Kur-ing-gai Police Inspector Pauline Bellmore said the best way to deal with such incidents is to remove the graffiti immediately. "It's the 'broken windows' story; if vandals see one broken window, very quickly there will be two. It's important not to give these thugs power."
Executive Council of Australian Jewry (ECAJ) president Jeremy Jones described the last six months of antisemitic attacks as shaping up to be the worst on record, even before last week - "not necessarily the most violent, but in terms of harassment, aggressive calls and emails, street confrontations and property damage, it certainly is". Calling for public condemnation of such incidents by the general community, he pointed to former Governor-General William Deane's letter of condemnation in December 2000 following a rash of antisemitic attacks.

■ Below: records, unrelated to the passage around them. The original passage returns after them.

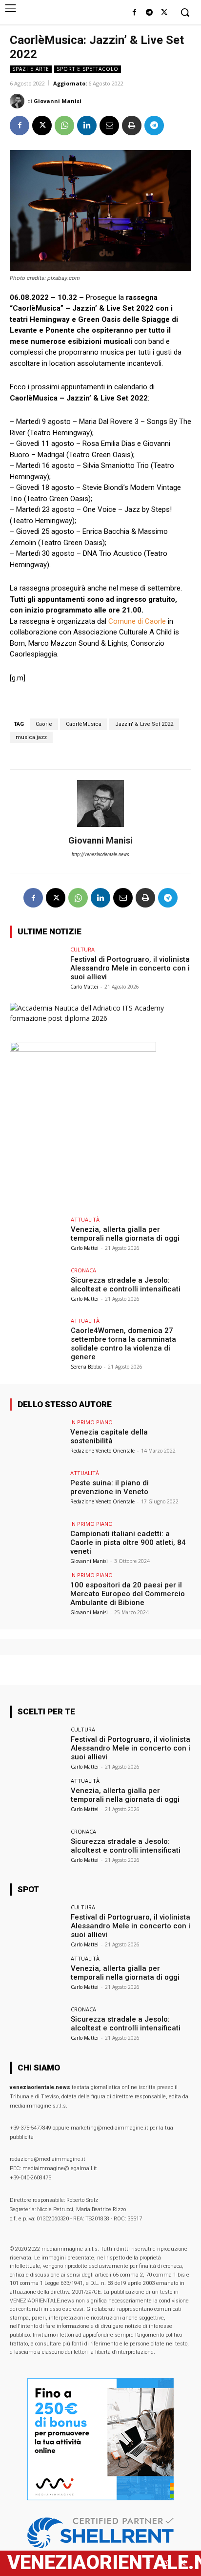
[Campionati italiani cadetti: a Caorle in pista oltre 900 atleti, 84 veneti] (37, 1541)
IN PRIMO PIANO (91, 1422)
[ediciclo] (83, 1049)
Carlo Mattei (84, 986)
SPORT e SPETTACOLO (88, 68)
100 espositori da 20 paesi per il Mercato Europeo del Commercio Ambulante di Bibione (127, 1594)
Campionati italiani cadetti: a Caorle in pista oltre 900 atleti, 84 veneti (128, 1542)
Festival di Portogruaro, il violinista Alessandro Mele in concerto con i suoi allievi (130, 968)
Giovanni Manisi (57, 101)
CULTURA (82, 949)
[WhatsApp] (64, 125)
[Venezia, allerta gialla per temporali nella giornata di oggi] (37, 1237)
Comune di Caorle (137, 621)
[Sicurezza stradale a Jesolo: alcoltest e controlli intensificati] (37, 1288)
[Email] (109, 125)
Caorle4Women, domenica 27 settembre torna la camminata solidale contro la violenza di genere (123, 1343)
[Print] (131, 125)
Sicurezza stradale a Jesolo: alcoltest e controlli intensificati (126, 1284)
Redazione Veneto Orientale (102, 1450)
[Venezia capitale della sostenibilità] (37, 1439)
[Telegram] (149, 13)
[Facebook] (134, 13)
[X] (164, 13)
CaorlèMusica (83, 724)
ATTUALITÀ (85, 1219)
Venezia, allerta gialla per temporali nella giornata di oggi (125, 1234)
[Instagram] (165, 2563)
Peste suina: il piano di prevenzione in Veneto (109, 1487)
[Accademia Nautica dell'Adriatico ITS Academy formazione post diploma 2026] (100, 1018)
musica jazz (31, 737)
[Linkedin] (87, 125)
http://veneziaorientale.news (100, 854)
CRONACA (83, 1270)
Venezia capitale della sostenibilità (109, 1436)
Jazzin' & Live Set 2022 (144, 724)
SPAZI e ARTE (30, 68)
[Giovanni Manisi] (18, 101)
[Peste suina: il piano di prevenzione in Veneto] (37, 1490)
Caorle (44, 724)
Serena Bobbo (86, 1366)
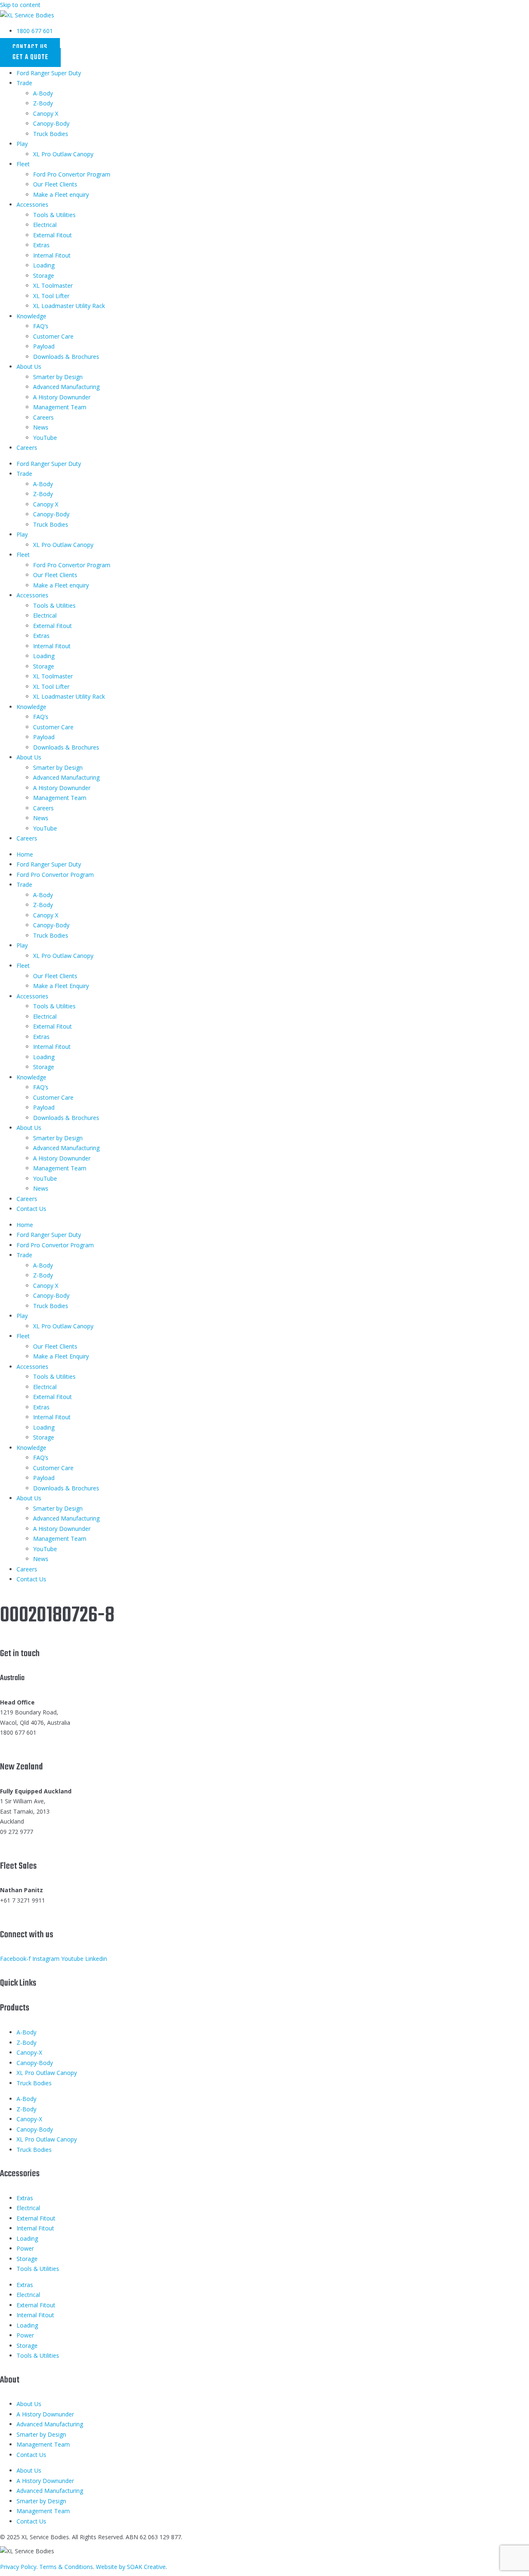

"It has to be made clear that if there is an attack on any section of the Australian community, we must stand by the victims and not the perpetrators," Mr Jones said.
Alluding to a series of arson attacks on Sydney synagogues in 1991 that were never solved, he said it was imperative that the same did not recur. "We must make sure perpetrators are arrested; otherwise, they will think they can get away with it."
The Australian Catholic Social Justice Council has condemned last week's graffiti attack on South Sydney Synagogue in Allawah. "The current escalation of violence between Israel and Palestine is no justification for such acts," Bishop William Morris wrote in a letter to the ECAJ. "There can be no excuse for assaults on places of worship."
Commending the letter as "unprompted", Mr Jones said "it was the exception, rather than the rule, where attacks on the Jewish community were concerned".